In a related question I had some good help to generate possible combinations of a set or variables.
Assume the output of that process is
combo_tbl <- sdf_copy_to(sc = sc,
x = data.frame(
combo_id = c("combo1", "combo2", "combo3"),
selection_1 = c("Alice", "Alice", "Bob"),
selection_2 = c("Bob", "Cat", "Cat")
),
name = "combo_table")
This is a tbl reference to a spark data frame object with two columns, each representing a selection of 2 values from a list of 3 (Alice, Bob, Cat), that could be imagined as 3 members of a household.
Now there is also a spark data frame with a binary encoding indicating a 1 if the member of the house was in the house, and 0 where they were not.
obs_tbl <- sdf_copy_to(sc = sc,
x = data.frame(
obs_day = c("Mon", "Tue", "Wed", "Thu", "Fri", "Sat", "Sun"),
Alice = c(1, 1, 0, 1, 0, 1, 0),
Bob = c(1, 1, 1, 0, 0, 0, 0),
Cat = c(0, 1, 1, 1, 1, 0, 0)
),
name = "obs_table")
I can relatively simply check if a specific pair were present in the house with this code:
obs_tbl %>%
group_by(Alice, Bob) %>%
summarise(n())
However, there are 2 flaws with this approach.
- Each pair is being put in manually, when every combination I need to check is already in
combo_tbl
. - The output automatically outputs the intersection of every combination. i.e. I get the count of values where both Alice and Bob == 1, but also where Alice ==1 and Bob == 0, Alice == 0 and Bob ==1, etc.
The ideal end result would be an output like so:
Alice | Bob | 2
Alice | Cat | 2
Bob | Cat | 2
i.e. The count of co-habitation days per pair.
A perfect solution would allow simple modification to change the number of selection within the combination to increase. i.e. each combo_id may have 3 or greater selections, from a larger list than the one given.
So, is it possible on sparklyr to pass a vector of pairs that are iterated through?
How do I only check for where both of my selections are present? Instead of a vectorised group_by
should I use a vectorised filter
?
I've read about quosures and standard evaluation in the tidyverse. Is that the solution to this if running locally? And if so is this supported by spark?
For reference, I have a relatively similar solution using data.table that can be run on a single-machine, non-spark context.

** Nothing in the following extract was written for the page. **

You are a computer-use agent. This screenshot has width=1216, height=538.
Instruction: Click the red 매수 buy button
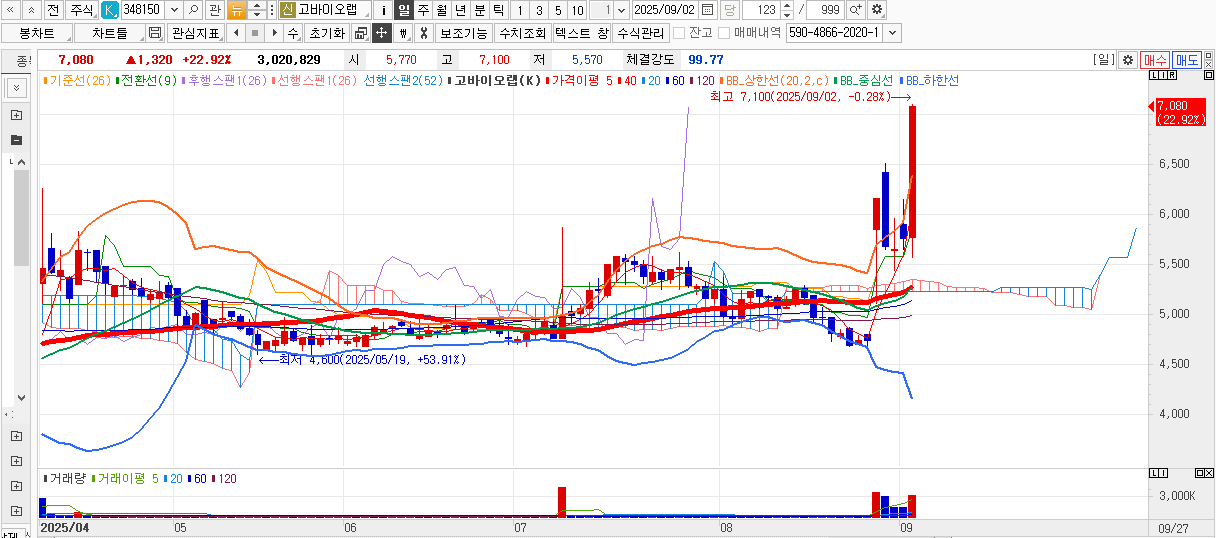click(1155, 60)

Some pseudo code:
combo_dt[, obs_dt[get(tolower(selection_1)) == "1" &
get(tolower(selection_2)) == "1"
, .N], by = combo_id]
This nested process effectively splits each combination into it's own sub-table: by = combo_id
, and then for that sub-table filters where selection_1
and selection_2
are 1, and then applies .N
to count the rows in that sub-table, and then aggregates the output.